#### TAREFA PROPOSTA:
Transcreva, sem nenhuma alteração, o trecho do texto sobre literatura que vai de "Rodrigo Franklin de" até "que seria verdade.".

#### TEXTO FORNECIDO:

════════════════

Rodrigo Franklin de Sousa
 

O mundo contemporâneo nos colocou em uma relação paradoxal com a palavra escrita. Novas tecnologias de comunicação, as mídias, as redes sociais, nos põe em um contato constante com textos dos mais diversos. Talvez nunca na história humana a leitura e a escrita tenham sido uma parte tão presente da nossa vida. Apesar disso, parece que nunca tivemos tão pouco tempo para ler devagar, para ler por prazer, especialmente aquilo que podemos chamar de boa literatura.

Diante dessa situação é natural que façamos a pergunta: – Para que serve a literatura? Isso porque vivemos em um mundo onde as coisas precisam de alguma utilidade para ter valor. Uma reação a esse pragmatismo seria dizer que a literatura tem valor intrínseco e não precisa de justificativa – o que seria verdade.

Mesmo assim, podemos elencar elementos que fazem com que a literatura tenha enorme importância para além do prazer que proporciona.

════════════════

#### REGISTROS DE DADOS:

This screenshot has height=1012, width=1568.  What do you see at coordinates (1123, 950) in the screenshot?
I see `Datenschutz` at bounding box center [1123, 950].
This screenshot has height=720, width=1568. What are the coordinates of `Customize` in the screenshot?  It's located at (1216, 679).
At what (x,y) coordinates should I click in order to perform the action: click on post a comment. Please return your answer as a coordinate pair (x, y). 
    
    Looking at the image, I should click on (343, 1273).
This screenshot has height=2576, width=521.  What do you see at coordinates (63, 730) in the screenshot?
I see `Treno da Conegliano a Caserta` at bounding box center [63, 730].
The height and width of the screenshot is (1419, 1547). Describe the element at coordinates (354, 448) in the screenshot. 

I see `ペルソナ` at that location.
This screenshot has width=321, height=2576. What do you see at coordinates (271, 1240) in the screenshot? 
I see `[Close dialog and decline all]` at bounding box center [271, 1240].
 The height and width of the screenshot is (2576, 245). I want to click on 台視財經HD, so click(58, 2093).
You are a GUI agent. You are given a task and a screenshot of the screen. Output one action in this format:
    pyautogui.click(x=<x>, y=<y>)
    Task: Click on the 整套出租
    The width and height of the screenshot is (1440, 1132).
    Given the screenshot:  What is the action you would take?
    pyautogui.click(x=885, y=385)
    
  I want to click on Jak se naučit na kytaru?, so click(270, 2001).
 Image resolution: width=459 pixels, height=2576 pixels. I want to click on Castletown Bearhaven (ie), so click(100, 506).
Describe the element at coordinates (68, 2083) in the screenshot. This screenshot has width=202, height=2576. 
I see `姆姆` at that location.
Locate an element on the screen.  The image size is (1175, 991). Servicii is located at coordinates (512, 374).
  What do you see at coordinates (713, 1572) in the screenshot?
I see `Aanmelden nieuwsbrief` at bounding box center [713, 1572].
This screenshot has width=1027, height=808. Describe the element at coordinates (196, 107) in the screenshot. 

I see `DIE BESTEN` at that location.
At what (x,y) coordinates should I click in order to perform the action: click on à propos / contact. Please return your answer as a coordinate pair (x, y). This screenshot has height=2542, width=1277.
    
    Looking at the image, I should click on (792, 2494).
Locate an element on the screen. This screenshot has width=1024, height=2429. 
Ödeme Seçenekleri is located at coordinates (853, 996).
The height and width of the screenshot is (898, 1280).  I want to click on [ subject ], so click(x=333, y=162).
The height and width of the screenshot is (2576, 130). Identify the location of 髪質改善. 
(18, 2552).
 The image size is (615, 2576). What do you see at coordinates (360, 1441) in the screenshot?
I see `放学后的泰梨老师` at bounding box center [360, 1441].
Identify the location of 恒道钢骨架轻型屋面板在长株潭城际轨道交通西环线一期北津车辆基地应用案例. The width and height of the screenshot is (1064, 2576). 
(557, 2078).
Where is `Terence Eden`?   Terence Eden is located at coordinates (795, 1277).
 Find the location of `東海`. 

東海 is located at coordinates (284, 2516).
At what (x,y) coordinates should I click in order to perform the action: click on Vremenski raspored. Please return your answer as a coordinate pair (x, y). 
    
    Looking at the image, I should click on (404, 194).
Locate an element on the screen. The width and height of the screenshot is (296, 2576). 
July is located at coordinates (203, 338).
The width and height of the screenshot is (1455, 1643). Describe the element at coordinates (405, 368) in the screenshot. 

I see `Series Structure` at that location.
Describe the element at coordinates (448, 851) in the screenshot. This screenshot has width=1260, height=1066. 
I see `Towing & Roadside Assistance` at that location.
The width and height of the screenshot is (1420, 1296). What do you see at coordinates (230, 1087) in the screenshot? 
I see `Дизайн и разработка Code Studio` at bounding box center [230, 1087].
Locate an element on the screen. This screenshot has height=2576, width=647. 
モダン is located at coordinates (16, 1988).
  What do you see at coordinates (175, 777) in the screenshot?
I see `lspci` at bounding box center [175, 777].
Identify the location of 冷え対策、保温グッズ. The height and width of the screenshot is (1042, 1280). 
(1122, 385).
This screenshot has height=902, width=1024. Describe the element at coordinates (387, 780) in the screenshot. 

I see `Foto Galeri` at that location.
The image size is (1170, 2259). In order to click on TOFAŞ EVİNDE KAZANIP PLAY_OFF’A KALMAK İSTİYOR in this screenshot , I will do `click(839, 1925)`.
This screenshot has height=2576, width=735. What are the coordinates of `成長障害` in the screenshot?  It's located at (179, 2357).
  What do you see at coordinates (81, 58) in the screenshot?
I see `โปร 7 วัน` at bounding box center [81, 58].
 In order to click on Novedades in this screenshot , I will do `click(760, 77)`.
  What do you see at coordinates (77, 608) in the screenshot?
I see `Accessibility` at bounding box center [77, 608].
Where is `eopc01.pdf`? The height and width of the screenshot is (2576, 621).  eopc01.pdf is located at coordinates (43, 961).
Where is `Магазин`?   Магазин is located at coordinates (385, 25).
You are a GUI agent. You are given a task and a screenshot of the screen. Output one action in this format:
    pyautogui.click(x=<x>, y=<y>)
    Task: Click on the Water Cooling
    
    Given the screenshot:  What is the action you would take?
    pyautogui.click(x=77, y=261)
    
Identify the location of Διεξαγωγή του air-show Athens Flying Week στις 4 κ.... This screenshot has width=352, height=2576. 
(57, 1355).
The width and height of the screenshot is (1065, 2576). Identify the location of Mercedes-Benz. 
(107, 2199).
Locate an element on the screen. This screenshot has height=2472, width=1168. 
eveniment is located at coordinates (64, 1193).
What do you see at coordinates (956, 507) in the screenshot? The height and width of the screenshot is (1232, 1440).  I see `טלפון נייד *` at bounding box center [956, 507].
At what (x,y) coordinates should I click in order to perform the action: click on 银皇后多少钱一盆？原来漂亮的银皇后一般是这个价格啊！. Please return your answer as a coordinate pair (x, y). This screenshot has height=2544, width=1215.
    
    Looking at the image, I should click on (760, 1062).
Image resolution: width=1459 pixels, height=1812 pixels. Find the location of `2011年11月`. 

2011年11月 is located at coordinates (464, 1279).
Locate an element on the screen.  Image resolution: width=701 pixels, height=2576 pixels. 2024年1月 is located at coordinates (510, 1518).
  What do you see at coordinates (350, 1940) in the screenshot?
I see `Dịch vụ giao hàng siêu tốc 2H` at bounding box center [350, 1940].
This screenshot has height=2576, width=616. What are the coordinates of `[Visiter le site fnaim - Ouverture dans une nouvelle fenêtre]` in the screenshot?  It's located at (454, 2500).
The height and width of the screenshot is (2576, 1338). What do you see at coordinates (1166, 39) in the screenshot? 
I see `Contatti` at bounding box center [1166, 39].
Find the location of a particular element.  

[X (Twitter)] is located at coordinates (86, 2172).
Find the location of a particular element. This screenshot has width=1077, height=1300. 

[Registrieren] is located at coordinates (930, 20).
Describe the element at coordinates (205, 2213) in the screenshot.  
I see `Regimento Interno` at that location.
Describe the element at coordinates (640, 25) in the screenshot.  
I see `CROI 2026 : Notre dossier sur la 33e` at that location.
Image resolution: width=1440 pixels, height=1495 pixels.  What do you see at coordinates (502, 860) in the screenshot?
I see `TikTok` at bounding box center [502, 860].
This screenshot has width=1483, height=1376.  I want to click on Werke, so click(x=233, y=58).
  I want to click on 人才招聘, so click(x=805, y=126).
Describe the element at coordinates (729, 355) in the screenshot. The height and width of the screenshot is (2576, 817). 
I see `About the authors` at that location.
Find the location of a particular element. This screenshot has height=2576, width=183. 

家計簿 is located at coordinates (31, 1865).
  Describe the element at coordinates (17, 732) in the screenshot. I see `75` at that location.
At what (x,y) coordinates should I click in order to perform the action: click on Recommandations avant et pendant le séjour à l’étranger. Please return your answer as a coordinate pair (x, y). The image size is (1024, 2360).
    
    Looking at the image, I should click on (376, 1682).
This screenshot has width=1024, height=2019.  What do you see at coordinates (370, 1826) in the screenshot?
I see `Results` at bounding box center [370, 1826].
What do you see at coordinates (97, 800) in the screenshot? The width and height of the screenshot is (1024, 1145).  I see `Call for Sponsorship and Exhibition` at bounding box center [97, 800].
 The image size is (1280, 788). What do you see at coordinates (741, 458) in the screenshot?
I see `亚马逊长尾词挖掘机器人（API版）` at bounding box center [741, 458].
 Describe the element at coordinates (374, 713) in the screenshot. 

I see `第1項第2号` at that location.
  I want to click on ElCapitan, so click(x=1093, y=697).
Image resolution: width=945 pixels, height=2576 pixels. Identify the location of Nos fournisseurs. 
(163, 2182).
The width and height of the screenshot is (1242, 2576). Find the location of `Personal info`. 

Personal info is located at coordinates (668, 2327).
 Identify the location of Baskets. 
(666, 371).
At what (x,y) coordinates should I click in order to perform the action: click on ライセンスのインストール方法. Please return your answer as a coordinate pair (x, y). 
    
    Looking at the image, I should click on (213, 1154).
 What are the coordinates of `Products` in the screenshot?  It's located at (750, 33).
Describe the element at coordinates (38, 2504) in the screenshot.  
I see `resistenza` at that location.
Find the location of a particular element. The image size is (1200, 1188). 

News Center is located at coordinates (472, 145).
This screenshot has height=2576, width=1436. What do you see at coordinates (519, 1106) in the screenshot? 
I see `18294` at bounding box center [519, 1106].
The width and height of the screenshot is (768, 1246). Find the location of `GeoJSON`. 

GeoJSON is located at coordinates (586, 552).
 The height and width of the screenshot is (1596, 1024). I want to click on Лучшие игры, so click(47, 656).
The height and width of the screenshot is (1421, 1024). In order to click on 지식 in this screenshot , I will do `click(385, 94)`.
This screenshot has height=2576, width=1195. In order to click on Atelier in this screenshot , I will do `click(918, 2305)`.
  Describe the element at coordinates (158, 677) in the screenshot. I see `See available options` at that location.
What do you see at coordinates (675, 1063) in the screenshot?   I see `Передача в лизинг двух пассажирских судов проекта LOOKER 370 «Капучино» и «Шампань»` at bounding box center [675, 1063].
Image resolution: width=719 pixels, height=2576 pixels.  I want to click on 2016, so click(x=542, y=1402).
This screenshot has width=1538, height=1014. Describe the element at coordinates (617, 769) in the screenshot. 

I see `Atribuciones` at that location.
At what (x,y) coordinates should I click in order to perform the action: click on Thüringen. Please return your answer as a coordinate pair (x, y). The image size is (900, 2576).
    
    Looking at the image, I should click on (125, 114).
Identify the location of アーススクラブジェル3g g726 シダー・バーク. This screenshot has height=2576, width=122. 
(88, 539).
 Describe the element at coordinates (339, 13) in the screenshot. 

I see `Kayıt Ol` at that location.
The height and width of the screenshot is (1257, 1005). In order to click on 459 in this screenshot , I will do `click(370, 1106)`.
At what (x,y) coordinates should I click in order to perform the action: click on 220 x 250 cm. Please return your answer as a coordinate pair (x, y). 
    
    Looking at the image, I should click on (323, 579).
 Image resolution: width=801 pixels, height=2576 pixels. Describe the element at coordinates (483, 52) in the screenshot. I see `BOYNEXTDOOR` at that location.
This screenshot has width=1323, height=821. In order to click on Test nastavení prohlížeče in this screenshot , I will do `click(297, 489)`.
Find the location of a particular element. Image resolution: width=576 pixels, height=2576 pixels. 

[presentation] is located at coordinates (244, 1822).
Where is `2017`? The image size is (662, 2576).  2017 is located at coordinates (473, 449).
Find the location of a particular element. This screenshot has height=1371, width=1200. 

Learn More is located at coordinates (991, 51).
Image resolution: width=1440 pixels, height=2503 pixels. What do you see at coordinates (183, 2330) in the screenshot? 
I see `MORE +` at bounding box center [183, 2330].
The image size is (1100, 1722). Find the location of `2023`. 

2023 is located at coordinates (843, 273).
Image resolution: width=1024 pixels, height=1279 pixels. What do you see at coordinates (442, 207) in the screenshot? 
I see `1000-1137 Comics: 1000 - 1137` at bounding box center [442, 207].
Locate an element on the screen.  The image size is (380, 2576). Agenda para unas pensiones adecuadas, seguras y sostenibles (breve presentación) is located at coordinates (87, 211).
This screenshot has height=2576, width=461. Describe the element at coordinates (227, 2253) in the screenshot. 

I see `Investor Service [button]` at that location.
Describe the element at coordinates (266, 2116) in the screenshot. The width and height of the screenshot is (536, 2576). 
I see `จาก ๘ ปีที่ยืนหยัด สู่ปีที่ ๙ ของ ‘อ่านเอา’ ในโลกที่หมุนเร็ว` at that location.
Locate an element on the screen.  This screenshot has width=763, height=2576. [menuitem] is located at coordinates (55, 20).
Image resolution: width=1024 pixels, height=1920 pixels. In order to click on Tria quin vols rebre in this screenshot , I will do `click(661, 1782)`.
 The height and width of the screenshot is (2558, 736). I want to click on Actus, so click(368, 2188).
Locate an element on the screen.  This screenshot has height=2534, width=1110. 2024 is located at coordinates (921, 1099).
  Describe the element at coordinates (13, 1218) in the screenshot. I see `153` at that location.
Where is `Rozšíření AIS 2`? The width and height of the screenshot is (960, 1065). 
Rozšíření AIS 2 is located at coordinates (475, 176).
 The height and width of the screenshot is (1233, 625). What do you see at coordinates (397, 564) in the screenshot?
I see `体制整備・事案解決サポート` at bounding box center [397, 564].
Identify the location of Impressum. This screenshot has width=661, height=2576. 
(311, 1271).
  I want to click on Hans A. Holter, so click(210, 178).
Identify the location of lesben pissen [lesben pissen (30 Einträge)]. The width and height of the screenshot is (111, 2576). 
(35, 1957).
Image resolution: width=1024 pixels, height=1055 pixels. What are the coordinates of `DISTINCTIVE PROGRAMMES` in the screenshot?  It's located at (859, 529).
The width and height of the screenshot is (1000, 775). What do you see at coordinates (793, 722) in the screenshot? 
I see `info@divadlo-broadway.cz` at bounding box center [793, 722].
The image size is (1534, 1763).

════════════════

#### SAÍDA CORRETA:
Rodrigo Franklin de Sousa
 

O mundo contemporâneo nos colocou em uma relação paradoxal com a palavra escrita. Novas tecnologias de comunicação, as mídias, as redes sociais, nos põe em um contato constante com textos dos mais diversos. Talvez nunca na história humana a leitura e a escrita tenham sido uma parte tão presente da nossa vida. Apesar disso, parece que nunca tivemos tão pouco tempo para ler devagar, para ler por prazer, especialmente aquilo que podemos chamar de boa literatura.

Diante dessa situação é natural que façamos a pergunta: – Para que serve a literatura? Isso porque vivemos em um mundo onde as coisas precisam de alguma utilidade para ter valor. Uma reação a esse pragmatismo seria dizer que a literatura tem valor intrínseco e não precisa de justificativa – o que seria verdade.